FWIW, I will be happy to be educated on this where needed.

(13) By Ryan Smith (cuz) on 2020-06-30 21:36:29 in reply to 12.2 [link]

>  But if we substitute "a table's information" with "that subset of the table's information which is necessarily contained in an index"...

Oh 100% agreed, as I think (or had hoped) my original message conveyed. If the looked-up Index itself already contains all the fields required in the look-up, filter, data required for the query, etc. then there is no need to read the table at all, and in that case the index always wins. (The very reason why covering indexes are useful).

I'll admit that my post was not so much regarding the OP's schema, I think I mentioned it at the top, but more about the general misconception that the Index is always better to use. It isn't and there's a reason the QP favours a table-scan over an index sometimes, which may help explain on occasion seeing a table-scan proposed in a query plan when one intuitively feels it shouldn't.

This may well not apply to the OP's case specifically.


PS: I still feel so dirty saying "Indexes" as opposed to "Indices"... but it's the way of the sea now.

(14.1) By Larry Brasfield (LarryBrasfield) on 2020-07-01 02:22:03 edited from 14.0 in reply to 13 [link]

> Oh 100% agreed, as I think (or had hoped) my original message conveyed.

And I thought we were arguing a disagreement! If not for my acquired distaste for arguments about arguments, I might try to discern who was most confused.

> not so much regarding the OP's schema ... more about the general misconception that the Index is always better to use

Amusingly, (at least to me), the OP's schema as posted contains two b-trees: (1) a table b-tree keyed by rowid with a "key_id" field tagging along as data; and (2) an index b-tree keyed by the key_id values, with a rowid tagging along in case the index becomes useful for quickly reaching a table row. Those b-trees contain the exact same data, and choosing between them for a query involving both fields, where they both are subject to test that does not strictly match the b-tree ordering, was always going to be a close call. Moreover, being close, it's a call I would be sorry to see over-optimized in a system where 'Lite' is a virtue.

**Warning: Off-topic matter follows.**

> saying "Indexes" as opposed to "Indices"
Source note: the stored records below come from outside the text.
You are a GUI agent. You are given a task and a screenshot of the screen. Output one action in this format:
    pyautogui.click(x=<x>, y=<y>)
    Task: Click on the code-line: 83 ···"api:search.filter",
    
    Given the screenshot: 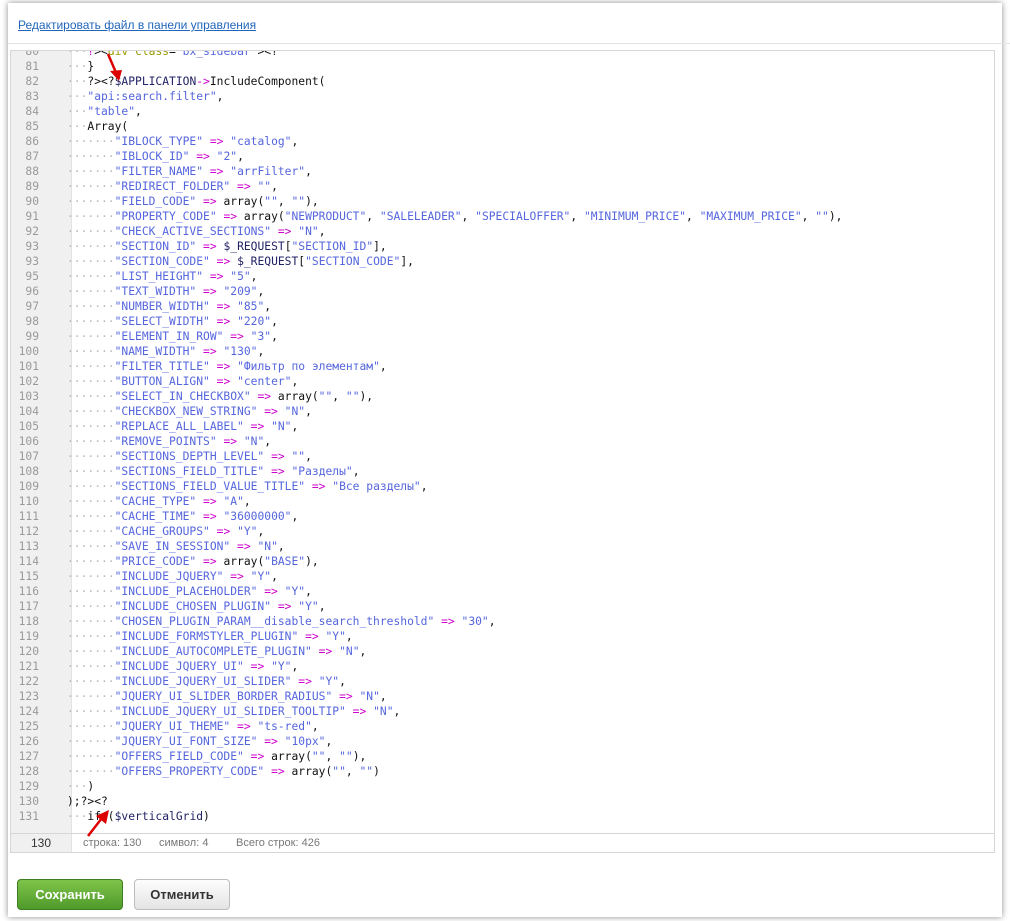 What is the action you would take?
    pyautogui.click(x=502, y=96)
    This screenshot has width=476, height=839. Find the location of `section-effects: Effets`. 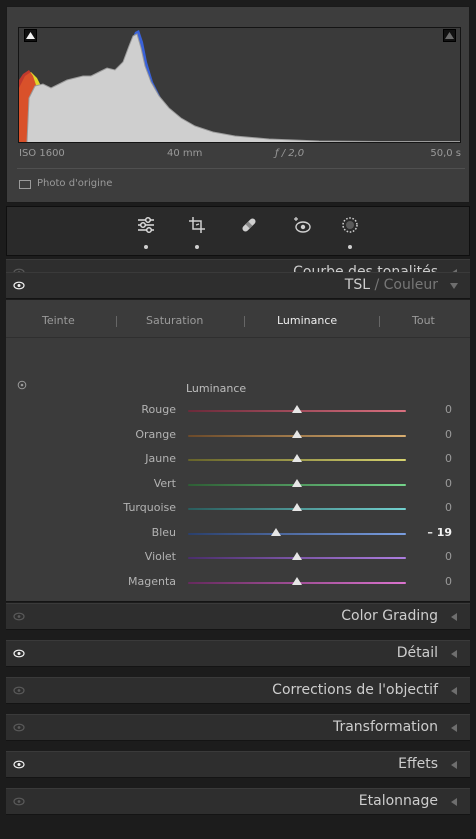

section-effects: Effets is located at coordinates (238, 764).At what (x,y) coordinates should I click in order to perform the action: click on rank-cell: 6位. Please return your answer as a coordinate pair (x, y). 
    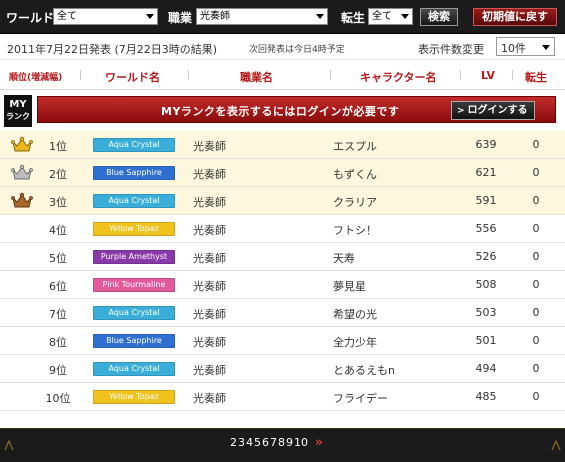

When I had some responsibility for raising children, I always hesitated to "correct" their application of usual language rules to cases where, for reasons better lost in history, exceptions are made by more learned folks. Language changes, and if it becomes more regular in the process, I am glad to see that.

(15) By Richard Hipp (drh) on 2020-07-01 15:00:20 in reply to 1 [link]

SQLite is gives consideration to two algorithms for this query:

  1.  Scan the "test" table (which is already in "id" order) looking
      for the first entry for which key_id>=1.  The scan stops as soon
      as any entry with key_id>=1 is seen because it knows that entry will have
      the smallest possible "id" value.

  2.  Do a search for the first entry in the test_key_idx table with key_id>=1
      and then scan that entry and all subsequent entries, looking for the
      smallest "id" value.  All index entries with key_id>=1 must be scanned
      in this case since we never know which one will have the smallest value
      for "id".

The choice of algorithm is not obvious here.  Algorithm 1 will work best
if most entries have key_id>=1 and algorithm 2 will work best if most entries
have key_id<1.  The query planner does not normally know what the distribution
of key_id values is, so it does not normally have a good way to decide which
algorithm is best.

The "normally" in the previous sentence means "unless you compile with
SQLITE_ENABLE_STAT4 and run ANALYZE". If you do compile with SQLITE_ENABLE_STAT4
and run ANALYZE prior to your query, then the query planner does have some
notion of the distribution of key_id values, and it does appear to choose
the better algorithm depending on that distribution.

(16) By EricG (EriccG) on 2020-07-03 05:44:19 in reply to 15 [link]

Thanks for the explanation, this is what I had gathered from previous replies.